__What you need to do__. Return the records word for word. Pictures do not belong in the copy.

Start of Task material

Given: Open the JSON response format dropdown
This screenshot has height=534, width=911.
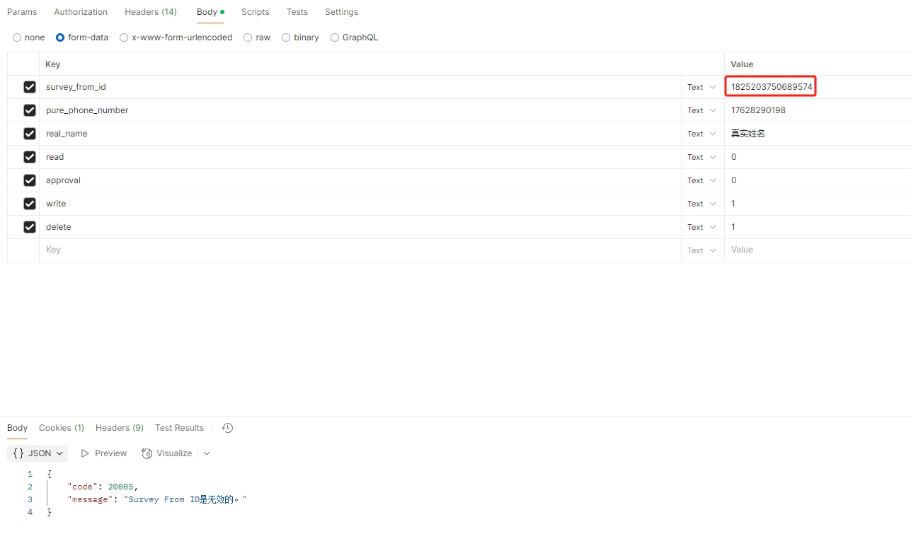Looking at the screenshot, I should [x=59, y=453].
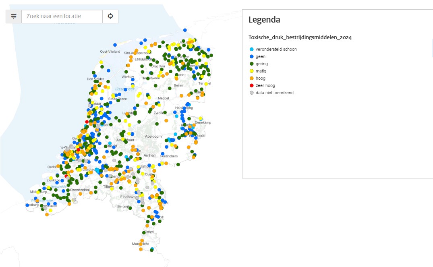This screenshot has width=433, height=267.
Task: Click the red 'zeer hoog' legend dot
Action: coord(252,85)
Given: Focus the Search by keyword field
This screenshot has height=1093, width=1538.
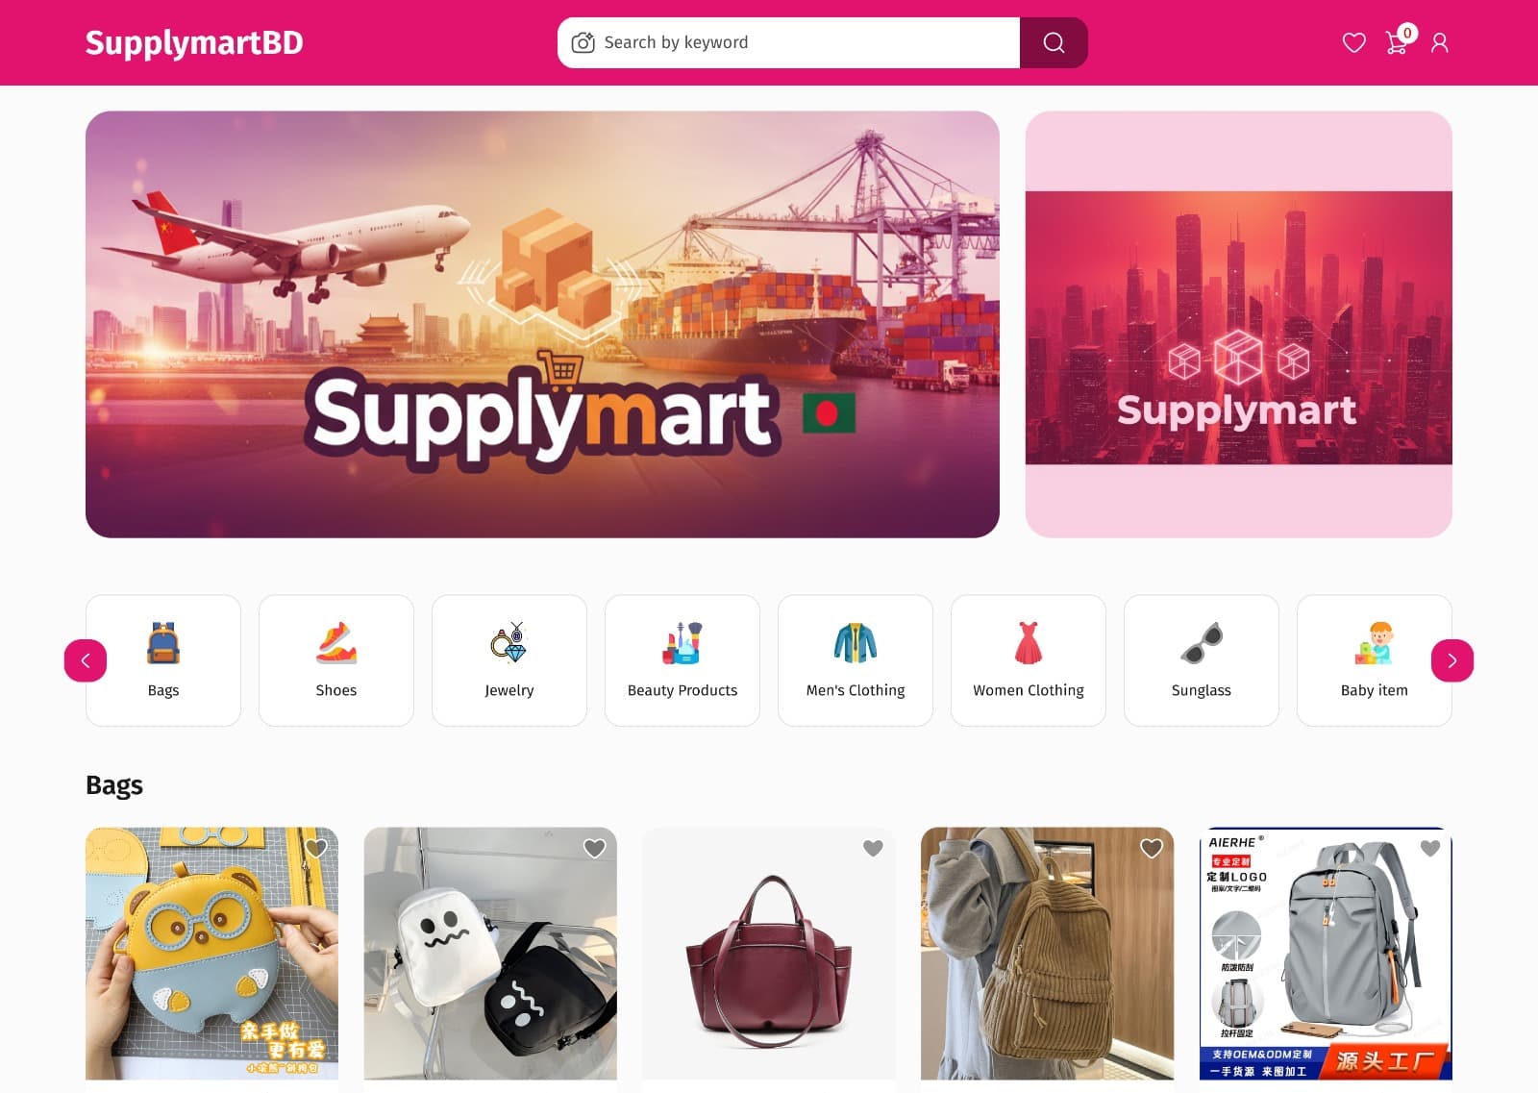Looking at the screenshot, I should 807,42.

End of Task material

__Written reply__.
Given: Open the JSON response format dropdown
This screenshot has height=534, width=911.
Looking at the screenshot, I should [x=59, y=453].
This screenshot has width=433, height=267.
Task: Click the red 'zeer hoog' legend dot
Action: coord(252,85)
Given: Focus the Search by keyword field
This screenshot has height=1093, width=1538.
Looking at the screenshot, I should 807,42.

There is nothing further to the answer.